“He’s one of our own, he’s one of our own, Danny Ings he’s one of our own.”
Born just 13 miles away from Southampton, Ings was back to where he described as “home.” After being released as a schoolboy, the 26-year-old had long harboured an ambition to return; to set foot on St Mary’s with the red and white stripes as his jersey.
A neat few touches and a couple of half chances had brought the Southampton supporters alive, instantly galvanising the 30,000 faithful. The number 9 had the crowd wrapped around his finger with every touch, movement and run he made. In a stalemate draw, Ings had quickly discovered an innate ability to captivate his audience with just him wearing the infamous stripes.

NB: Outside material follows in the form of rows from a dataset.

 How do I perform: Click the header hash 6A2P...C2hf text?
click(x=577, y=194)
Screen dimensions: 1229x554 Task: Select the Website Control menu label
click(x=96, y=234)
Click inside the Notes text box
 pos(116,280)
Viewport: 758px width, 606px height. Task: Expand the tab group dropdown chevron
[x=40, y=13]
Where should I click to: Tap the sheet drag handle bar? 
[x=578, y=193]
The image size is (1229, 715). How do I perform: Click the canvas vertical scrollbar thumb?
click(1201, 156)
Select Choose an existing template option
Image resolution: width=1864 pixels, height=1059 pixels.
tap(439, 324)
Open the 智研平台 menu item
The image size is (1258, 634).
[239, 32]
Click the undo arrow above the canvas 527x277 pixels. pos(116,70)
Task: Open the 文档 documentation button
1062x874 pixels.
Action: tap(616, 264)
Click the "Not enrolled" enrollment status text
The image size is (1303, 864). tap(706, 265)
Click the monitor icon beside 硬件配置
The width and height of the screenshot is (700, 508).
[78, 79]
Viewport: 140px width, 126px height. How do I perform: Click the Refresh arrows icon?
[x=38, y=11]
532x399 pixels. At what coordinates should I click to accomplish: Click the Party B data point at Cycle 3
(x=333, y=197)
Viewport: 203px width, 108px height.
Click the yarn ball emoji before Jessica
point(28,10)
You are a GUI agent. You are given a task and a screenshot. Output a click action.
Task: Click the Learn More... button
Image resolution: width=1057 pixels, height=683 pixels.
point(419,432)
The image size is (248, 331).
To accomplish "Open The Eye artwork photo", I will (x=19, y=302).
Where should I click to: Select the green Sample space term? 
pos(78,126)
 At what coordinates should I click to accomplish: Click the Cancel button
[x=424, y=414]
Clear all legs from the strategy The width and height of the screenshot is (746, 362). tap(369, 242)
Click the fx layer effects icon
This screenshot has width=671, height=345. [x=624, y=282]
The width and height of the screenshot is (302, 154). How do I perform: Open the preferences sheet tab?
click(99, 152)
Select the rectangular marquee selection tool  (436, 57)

With the blessings of former boss Jurgen Klopp and Liverpool fans, Danny Ings needed a fresh start. Despite not being a prominent figure on Merseyside, only making 14 appearances in three years, the striker had left with the full admiration of the Kop.
In the midst of a footballing world where players are further disconnected from the supporters than ever, there was a man that was shared his pain in the public eye, constantly ploughing through the desperately unlucky injury news that never seemed to stop.
Yet, they saw a man who would do whatever he could on and off the field for their club. There lied a constant burning desire to play football and live out his childhood dream. In search of a fresh start, Danny Ings knew he had to start again. What could be better than going back to where it all started? And for once, possibly for the first time, transfer dealings between Liverpool and Southampton were made relatively polite.
Yet fast forward to present day, the return to Southampton has been bittersweet. For years Danny Ings has been the striker the club have been crying out for. A ruthless edge in front of goal and an infectious appetite to press and hunt the opposition, the Winchester born man has played a part in 23% of the team’s goals. There is no denying his unquestionable talent, however, that talent has been showcased all too sparingly.
In a career as short as a footballer’s, every game that goes by is one less time of playing in front of a big crowd, every game that falls by the wayside is one less chance of experiencing that unimaginable adrenaline rush of hitting the back of the net. A rush Danny Ings has had not and could not have experienced all too regularly in the last three years.
As a certain Southampton great has done in the past, Danny Ings’ goals in the last eight fixtures could define the Saints’ season. Doing it for his club, his city, his home, is surely enough motivation for anyone. A clean bill of health and a golden opportunity to save his boyhood club, who would bet against Danny Ings becoming Southampton’s saviour.